[[ DATASET open ]]
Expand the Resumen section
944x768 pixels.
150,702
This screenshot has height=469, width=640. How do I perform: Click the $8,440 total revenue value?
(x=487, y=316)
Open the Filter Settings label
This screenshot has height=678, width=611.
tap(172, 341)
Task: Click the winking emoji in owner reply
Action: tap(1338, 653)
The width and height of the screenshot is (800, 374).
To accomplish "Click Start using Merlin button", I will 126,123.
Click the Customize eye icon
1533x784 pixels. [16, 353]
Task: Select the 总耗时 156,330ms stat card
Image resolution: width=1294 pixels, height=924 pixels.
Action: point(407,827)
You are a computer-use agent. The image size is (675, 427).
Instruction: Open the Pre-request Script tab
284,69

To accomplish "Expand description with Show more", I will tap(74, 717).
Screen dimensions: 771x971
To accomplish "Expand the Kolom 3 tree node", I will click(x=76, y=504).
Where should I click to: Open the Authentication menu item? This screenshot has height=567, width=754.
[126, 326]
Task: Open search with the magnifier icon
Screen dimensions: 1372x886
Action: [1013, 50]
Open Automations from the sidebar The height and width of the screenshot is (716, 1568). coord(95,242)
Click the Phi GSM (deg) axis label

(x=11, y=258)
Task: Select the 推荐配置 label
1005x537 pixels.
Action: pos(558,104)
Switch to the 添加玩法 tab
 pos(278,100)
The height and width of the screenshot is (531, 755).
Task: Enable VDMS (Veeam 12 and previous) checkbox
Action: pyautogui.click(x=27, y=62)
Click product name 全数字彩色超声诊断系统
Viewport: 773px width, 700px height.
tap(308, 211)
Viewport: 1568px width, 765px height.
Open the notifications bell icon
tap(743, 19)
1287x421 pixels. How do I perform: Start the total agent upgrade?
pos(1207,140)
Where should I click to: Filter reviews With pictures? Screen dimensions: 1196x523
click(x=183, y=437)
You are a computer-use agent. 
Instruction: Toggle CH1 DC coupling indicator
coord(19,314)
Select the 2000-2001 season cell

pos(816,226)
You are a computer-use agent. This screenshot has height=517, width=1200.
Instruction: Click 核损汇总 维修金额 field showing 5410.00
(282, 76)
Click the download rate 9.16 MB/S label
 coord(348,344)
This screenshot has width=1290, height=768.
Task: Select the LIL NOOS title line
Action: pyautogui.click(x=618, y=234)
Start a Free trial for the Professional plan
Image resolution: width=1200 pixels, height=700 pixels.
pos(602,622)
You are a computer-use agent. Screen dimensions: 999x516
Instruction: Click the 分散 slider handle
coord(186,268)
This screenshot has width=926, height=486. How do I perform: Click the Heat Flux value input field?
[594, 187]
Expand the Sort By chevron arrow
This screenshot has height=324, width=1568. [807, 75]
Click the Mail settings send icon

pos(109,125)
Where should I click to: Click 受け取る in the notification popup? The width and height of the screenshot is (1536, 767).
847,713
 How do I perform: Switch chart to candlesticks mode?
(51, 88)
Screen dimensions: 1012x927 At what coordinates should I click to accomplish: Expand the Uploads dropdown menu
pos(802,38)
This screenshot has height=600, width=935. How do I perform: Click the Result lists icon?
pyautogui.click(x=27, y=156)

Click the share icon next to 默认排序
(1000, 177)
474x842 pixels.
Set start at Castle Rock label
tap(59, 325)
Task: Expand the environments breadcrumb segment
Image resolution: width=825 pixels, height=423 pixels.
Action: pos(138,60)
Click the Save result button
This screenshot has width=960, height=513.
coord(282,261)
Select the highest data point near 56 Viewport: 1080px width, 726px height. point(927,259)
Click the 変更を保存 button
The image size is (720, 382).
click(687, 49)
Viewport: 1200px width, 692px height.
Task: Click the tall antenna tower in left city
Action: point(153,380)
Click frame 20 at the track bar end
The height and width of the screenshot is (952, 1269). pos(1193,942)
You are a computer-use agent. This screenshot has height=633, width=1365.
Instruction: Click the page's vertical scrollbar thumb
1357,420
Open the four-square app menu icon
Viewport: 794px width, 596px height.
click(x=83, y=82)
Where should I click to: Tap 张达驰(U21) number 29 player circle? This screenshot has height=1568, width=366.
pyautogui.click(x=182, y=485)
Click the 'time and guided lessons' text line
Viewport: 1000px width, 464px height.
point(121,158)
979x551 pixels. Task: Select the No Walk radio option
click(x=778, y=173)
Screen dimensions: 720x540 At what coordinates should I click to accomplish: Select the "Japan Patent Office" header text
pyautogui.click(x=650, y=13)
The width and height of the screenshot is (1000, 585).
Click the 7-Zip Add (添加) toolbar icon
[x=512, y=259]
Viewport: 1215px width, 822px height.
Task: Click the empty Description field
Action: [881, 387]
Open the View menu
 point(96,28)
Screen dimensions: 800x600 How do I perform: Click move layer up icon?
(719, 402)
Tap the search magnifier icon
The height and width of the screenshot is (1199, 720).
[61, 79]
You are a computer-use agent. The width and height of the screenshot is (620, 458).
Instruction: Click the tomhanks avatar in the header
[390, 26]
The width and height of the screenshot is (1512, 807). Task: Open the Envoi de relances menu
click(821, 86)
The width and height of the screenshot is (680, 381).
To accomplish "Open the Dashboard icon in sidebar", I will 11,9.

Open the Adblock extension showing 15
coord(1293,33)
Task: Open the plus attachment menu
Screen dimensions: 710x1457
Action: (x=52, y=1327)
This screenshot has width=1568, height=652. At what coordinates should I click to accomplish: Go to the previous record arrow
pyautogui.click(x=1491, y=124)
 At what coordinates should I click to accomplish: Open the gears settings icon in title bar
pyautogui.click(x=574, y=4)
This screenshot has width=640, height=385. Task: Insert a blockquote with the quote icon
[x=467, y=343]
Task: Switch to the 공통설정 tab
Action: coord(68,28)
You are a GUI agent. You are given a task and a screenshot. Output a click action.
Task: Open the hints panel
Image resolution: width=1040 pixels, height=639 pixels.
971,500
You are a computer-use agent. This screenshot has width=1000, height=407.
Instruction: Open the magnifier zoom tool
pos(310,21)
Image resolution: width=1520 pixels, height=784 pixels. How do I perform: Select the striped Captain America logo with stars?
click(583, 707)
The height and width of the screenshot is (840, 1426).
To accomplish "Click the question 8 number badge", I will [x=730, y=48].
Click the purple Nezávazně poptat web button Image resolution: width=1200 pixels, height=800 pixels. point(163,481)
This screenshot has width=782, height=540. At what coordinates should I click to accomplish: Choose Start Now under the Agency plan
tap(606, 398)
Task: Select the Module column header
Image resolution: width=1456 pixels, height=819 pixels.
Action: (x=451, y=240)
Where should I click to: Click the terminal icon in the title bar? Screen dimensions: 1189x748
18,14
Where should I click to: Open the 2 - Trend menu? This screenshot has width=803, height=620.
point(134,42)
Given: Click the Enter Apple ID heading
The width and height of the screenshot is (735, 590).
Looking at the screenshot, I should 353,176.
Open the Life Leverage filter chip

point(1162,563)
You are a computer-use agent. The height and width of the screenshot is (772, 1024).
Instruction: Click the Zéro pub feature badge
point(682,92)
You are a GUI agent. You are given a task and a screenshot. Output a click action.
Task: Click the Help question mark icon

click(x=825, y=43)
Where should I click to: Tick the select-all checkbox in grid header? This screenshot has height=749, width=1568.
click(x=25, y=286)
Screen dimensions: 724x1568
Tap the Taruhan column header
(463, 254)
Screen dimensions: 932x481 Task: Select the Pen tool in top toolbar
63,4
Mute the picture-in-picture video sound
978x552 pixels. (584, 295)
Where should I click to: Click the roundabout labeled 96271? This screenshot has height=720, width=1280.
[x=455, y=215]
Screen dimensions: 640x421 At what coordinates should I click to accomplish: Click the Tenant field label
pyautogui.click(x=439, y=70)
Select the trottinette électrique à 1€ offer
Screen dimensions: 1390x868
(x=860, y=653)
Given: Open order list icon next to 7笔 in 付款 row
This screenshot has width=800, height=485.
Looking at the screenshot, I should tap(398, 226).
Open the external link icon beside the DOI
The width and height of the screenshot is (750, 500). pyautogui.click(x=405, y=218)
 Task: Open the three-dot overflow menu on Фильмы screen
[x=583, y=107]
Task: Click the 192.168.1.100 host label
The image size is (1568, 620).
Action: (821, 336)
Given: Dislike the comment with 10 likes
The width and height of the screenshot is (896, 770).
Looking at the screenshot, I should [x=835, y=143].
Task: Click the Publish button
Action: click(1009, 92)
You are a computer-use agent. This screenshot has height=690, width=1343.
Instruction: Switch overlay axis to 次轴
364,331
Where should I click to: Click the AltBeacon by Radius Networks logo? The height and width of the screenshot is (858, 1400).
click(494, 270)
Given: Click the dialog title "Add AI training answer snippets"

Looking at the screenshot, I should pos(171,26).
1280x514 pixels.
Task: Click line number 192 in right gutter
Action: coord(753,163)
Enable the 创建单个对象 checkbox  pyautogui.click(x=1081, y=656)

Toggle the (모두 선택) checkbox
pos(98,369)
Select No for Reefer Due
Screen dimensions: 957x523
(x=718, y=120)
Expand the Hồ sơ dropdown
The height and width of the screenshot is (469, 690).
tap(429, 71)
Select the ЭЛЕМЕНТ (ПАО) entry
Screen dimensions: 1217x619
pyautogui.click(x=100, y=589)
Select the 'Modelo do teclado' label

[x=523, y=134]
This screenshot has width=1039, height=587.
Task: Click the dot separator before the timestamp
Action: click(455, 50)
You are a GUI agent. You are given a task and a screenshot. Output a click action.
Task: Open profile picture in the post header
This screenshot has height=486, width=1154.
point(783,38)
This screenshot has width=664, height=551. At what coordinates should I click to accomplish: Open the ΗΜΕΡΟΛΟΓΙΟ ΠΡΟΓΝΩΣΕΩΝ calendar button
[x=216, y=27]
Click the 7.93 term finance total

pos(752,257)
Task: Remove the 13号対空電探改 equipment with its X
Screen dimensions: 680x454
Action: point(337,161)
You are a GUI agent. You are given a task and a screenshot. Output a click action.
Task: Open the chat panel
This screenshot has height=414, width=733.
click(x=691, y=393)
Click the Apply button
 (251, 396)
[[ DATASET closed ]]
### TASK TO COMPLETE:
Work out how many lines of the records contain the string "search". Nothing but the number should be written.

### EXPECTED ANSWER:
2